== DESCRIPTION OF THE TASK ==
Each entry below is to be duplicated precisely.

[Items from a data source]
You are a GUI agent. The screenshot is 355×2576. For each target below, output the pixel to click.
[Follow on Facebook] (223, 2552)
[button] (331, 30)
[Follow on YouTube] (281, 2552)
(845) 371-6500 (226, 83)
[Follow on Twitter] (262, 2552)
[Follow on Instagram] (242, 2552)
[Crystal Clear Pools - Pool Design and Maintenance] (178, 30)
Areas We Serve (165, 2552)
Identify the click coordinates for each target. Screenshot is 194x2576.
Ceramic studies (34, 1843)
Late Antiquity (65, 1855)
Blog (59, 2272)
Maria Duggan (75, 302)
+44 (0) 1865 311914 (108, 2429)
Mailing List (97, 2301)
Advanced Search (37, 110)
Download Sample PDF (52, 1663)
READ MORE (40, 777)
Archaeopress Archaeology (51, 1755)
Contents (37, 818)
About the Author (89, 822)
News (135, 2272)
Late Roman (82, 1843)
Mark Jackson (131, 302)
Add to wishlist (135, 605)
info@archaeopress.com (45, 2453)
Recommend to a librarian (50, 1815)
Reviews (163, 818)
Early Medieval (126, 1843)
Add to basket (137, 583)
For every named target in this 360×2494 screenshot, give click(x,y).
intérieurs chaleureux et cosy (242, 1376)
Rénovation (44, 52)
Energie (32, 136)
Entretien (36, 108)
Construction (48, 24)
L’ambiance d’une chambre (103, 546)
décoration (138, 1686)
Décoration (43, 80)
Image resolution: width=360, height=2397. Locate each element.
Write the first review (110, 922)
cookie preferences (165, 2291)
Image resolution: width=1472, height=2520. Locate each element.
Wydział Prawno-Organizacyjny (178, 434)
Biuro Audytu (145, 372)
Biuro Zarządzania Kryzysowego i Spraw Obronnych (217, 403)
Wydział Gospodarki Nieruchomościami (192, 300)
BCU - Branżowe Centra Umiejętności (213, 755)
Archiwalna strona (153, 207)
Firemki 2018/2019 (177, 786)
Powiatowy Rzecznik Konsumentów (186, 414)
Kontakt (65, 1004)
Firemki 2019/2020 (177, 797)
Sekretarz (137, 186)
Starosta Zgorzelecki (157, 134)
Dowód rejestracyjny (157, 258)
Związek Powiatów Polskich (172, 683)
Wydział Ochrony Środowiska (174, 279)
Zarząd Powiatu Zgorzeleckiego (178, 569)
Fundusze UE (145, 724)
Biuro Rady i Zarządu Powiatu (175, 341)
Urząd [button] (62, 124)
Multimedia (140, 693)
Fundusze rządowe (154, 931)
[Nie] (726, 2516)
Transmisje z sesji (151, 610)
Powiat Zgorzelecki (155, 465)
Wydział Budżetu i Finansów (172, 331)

== WORKED SOLUTION ==
You are a GUI agent. The screenshot is 355×2576. For each target below, output the pixel to click.
[Follow on Facebook] (223, 2552)
[button] (331, 30)
[Follow on YouTube] (281, 2552)
(845) 371-6500 (226, 83)
[Follow on Twitter] (262, 2552)
[Follow on Instagram] (242, 2552)
[Crystal Clear Pools - Pool Design and Maintenance] (178, 30)
Areas We Serve (165, 2552)
Identify the click coordinates for each target. Screenshot is 194x2576.
Ceramic studies (34, 1843)
Late Antiquity (65, 1855)
Blog (59, 2272)
Maria Duggan (75, 302)
+44 (0) 1865 311914 (108, 2429)
Mailing List (97, 2301)
Advanced Search (37, 110)
Download Sample PDF (52, 1663)
READ MORE (40, 777)
Archaeopress Archaeology (51, 1755)
Contents (37, 818)
About the Author (89, 822)
News (135, 2272)
Late Roman (82, 1843)
Mark Jackson (131, 302)
Add to wishlist (135, 605)
info@archaeopress.com (45, 2453)
Recommend to a librarian (50, 1815)
Reviews (163, 818)
Early Medieval (126, 1843)
Add to basket (137, 583)
For every named target in this 360×2494 screenshot, give click(x,y).
intérieurs chaleureux et cosy (242, 1376)
Rénovation (44, 52)
Energie (32, 136)
Entretien (36, 108)
Construction (48, 24)
L’ambiance d’une chambre (103, 546)
décoration (138, 1686)
Décoration (43, 80)
Image resolution: width=360, height=2397. Locate each element.
Write the first review (110, 922)
cookie preferences (165, 2291)
Image resolution: width=1472, height=2520. Locate each element.
Wydział Prawno-Organizacyjny (178, 434)
Biuro Audytu (145, 372)
Biuro Zarządzania Kryzysowego i Spraw Obronnych (217, 403)
Wydział Gospodarki Nieruchomościami (192, 300)
BCU - Branżowe Centra Umiejętności (213, 755)
Archiwalna strona (153, 207)
Firemki 2018/2019 (177, 786)
Powiatowy Rzecznik Konsumentów (186, 414)
Kontakt (65, 1004)
Firemki 2019/2020 (177, 797)
Sekretarz (137, 186)
Starosta Zgorzelecki (157, 134)
Dowód rejestracyjny (157, 258)
Związek Powiatów Polskich (172, 683)
Wydział Ochrony Środowiska (174, 279)
Zarząd Powiatu Zgorzeleckiego (178, 569)
Fundusze UE (145, 724)
Biuro Rady i Zarządu Powiatu (175, 341)
Urząd [button] (62, 124)
Multimedia (140, 693)
Fundusze rządowe (154, 931)
[Nie] (726, 2516)
Transmisje z sesji (151, 610)
Powiat Zgorzelecki (155, 465)
Wydział Budżetu i Finansów (172, 331)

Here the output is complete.